Work task:
Transcribe the lines exactly, beginning with the one that contains "This screenshot has width=1024, height=581." and ending with the final line of the records. Do not transcribe pictures.

---- Listed entries

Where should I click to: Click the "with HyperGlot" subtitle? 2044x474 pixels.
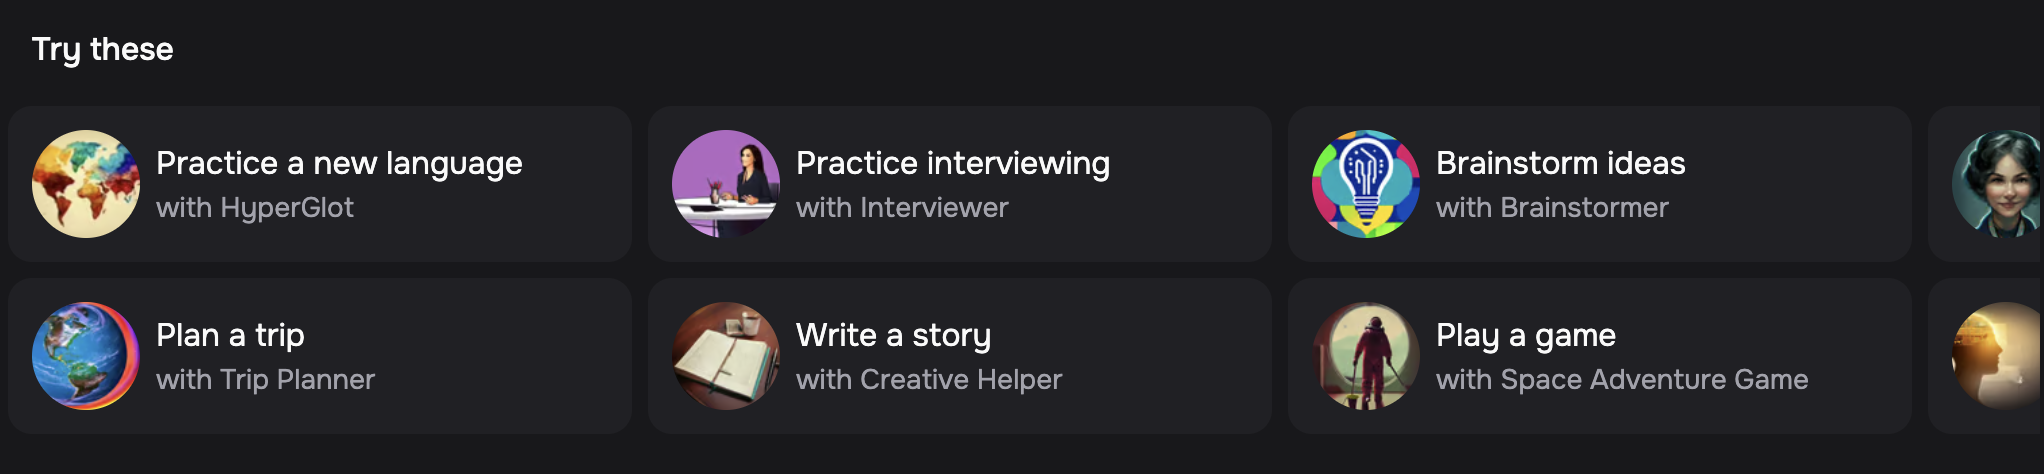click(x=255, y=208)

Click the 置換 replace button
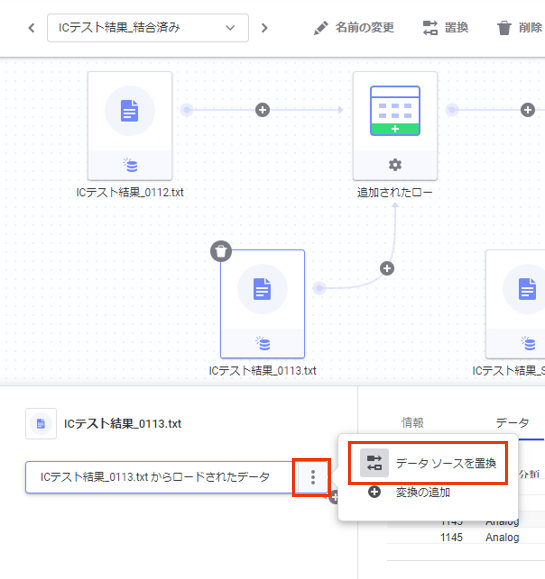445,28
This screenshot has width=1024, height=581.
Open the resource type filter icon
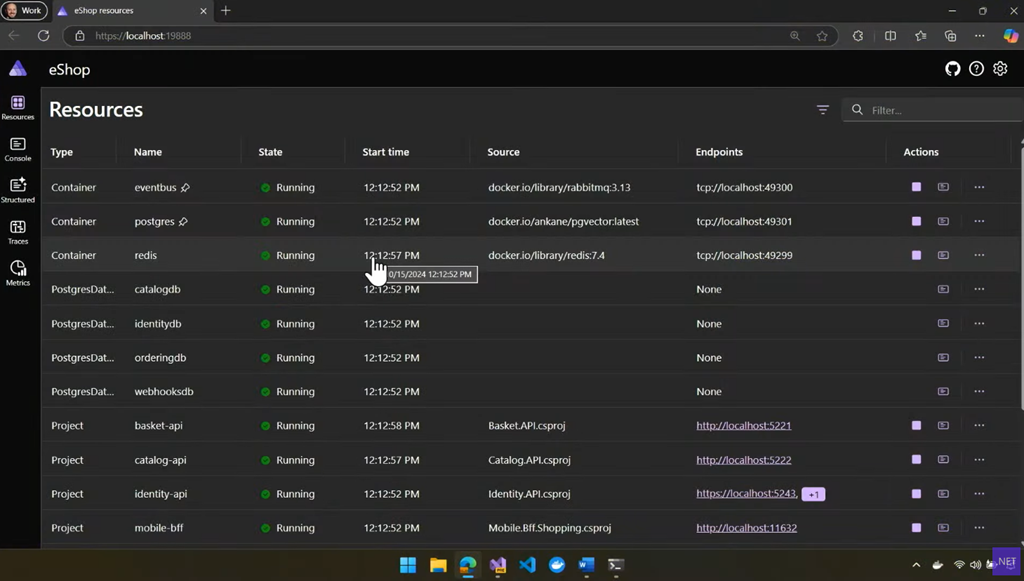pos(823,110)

--------

Solution:
This screenshot has width=1024, height=581.
Open the resource type filter icon
pos(823,110)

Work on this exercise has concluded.